Asia's forex reserves up
Reuters, Singapore
Asian holdings of foreign exchange reserves, excluding China's rose $1.7 billion in July to total $1.87 trillion, central bank figures showed.China releases reserves data at the end of each quarter, so its figures for July are unknown. China's reserves grew $101 billion in the first six months of 2005 to $711 billion, taking Asia's total to $2.58 trillion at the end of June. Analysts said foreign money flows into Asia had slowed in the past three to four weeks, even after China and Malaysia scrapped their dollar pegs and floated their currencies last month and raised market expectations of further appreciation in the yuan and ringgit. The yuan has gained a mere 0.1 percent since being revalued by 2.1 percent to 8.11 per dollar on July 21. Excluding China, total reserves in the rest of Asia have fallen in four of the past seven months. Many of the regional central banks had intervened to sell dollars in the first half of the year as a strengthening US economy pushed up the dollar.
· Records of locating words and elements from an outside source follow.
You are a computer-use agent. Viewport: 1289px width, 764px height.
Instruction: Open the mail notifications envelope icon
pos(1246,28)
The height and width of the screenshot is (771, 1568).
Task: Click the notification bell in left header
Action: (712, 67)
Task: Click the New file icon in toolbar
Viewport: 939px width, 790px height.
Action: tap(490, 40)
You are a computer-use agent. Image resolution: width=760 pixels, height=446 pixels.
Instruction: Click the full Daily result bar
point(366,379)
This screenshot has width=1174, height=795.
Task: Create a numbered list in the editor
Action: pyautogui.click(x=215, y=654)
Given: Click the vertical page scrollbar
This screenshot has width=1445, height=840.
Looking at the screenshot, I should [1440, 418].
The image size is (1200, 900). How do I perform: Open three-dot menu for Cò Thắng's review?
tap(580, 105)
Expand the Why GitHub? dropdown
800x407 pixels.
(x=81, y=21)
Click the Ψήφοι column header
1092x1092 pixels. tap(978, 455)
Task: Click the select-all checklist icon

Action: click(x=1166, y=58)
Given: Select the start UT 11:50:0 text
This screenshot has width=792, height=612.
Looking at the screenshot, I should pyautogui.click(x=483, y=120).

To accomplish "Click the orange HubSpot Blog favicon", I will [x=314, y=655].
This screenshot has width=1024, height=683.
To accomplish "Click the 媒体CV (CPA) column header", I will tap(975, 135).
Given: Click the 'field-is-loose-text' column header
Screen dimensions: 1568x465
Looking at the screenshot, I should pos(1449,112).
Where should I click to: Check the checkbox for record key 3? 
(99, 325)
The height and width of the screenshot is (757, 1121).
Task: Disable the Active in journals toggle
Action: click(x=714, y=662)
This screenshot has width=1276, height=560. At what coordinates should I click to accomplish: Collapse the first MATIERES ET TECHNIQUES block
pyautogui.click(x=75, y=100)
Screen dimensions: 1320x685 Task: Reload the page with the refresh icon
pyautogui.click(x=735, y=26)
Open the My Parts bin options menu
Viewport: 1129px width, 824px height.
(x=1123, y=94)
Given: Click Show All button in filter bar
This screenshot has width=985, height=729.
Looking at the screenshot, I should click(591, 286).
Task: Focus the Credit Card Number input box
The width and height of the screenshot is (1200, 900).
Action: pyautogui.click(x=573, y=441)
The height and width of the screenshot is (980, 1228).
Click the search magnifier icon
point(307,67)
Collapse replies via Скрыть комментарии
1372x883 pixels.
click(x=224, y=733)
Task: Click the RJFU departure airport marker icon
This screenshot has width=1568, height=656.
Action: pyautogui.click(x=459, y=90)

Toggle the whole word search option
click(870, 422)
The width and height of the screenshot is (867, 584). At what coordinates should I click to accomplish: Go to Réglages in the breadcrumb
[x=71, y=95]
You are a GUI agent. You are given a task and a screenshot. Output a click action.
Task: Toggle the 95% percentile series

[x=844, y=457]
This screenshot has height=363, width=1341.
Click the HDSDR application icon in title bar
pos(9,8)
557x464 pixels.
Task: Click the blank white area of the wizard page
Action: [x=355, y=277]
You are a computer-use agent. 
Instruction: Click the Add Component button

Japan and Indonesia suffered falls in reserves in dollar terms in July. India and Malaysia, the latter's market being a major target for speculators betting on ringgit appreciation, saw the biggest rise in reserves. In April 2005, China used $15 billion of foreign exchange reserves to inject capital into Industrial and Commercial Bank of China. In December 2003, China used $45 billion of reserves -- about 10 percent of its holdings at that time -- to bail out Bank of China and China Construction Bank. Those funds are not included in this figure.